# [Problem]
Go through the data below and return each line where the string "will" occurs.

▬▬▬

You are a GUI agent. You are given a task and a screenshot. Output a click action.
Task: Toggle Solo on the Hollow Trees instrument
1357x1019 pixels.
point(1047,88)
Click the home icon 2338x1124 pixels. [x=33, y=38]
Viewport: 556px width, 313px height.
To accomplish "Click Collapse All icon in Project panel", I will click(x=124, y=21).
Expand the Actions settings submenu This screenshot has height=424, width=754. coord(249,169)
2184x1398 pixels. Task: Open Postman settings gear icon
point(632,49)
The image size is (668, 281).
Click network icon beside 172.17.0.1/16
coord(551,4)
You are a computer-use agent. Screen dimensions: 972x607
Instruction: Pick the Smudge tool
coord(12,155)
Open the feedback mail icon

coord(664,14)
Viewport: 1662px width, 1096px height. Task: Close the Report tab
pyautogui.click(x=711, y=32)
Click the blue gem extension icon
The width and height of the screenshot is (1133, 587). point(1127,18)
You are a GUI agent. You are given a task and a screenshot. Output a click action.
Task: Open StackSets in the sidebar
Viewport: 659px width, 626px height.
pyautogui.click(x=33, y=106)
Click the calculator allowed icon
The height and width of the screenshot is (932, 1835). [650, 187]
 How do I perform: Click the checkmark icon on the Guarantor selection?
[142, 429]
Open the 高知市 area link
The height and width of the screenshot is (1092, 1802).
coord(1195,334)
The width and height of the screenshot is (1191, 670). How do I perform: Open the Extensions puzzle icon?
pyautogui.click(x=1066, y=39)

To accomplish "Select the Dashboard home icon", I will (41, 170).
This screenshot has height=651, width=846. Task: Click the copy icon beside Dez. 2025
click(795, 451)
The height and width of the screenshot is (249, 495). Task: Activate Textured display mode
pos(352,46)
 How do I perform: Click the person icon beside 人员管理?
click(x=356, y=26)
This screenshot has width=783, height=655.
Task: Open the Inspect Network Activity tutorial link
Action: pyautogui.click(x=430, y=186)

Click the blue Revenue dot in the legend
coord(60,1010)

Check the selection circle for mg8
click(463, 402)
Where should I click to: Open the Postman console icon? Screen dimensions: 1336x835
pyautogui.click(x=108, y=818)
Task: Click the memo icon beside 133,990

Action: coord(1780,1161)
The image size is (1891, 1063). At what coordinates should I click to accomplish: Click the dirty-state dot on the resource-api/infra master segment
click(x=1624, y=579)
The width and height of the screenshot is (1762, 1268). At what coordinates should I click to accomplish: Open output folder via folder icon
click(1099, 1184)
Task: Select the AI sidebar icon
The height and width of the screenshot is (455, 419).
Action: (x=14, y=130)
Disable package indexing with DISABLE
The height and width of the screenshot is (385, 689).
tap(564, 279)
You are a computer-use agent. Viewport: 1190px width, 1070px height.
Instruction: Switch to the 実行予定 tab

▬▬▬

# [Worked solution]
To accomplish "Click Collapse All icon in Project panel", I will click(x=124, y=21).
To accomplish "Select the Dashboard home icon", I will (41, 170).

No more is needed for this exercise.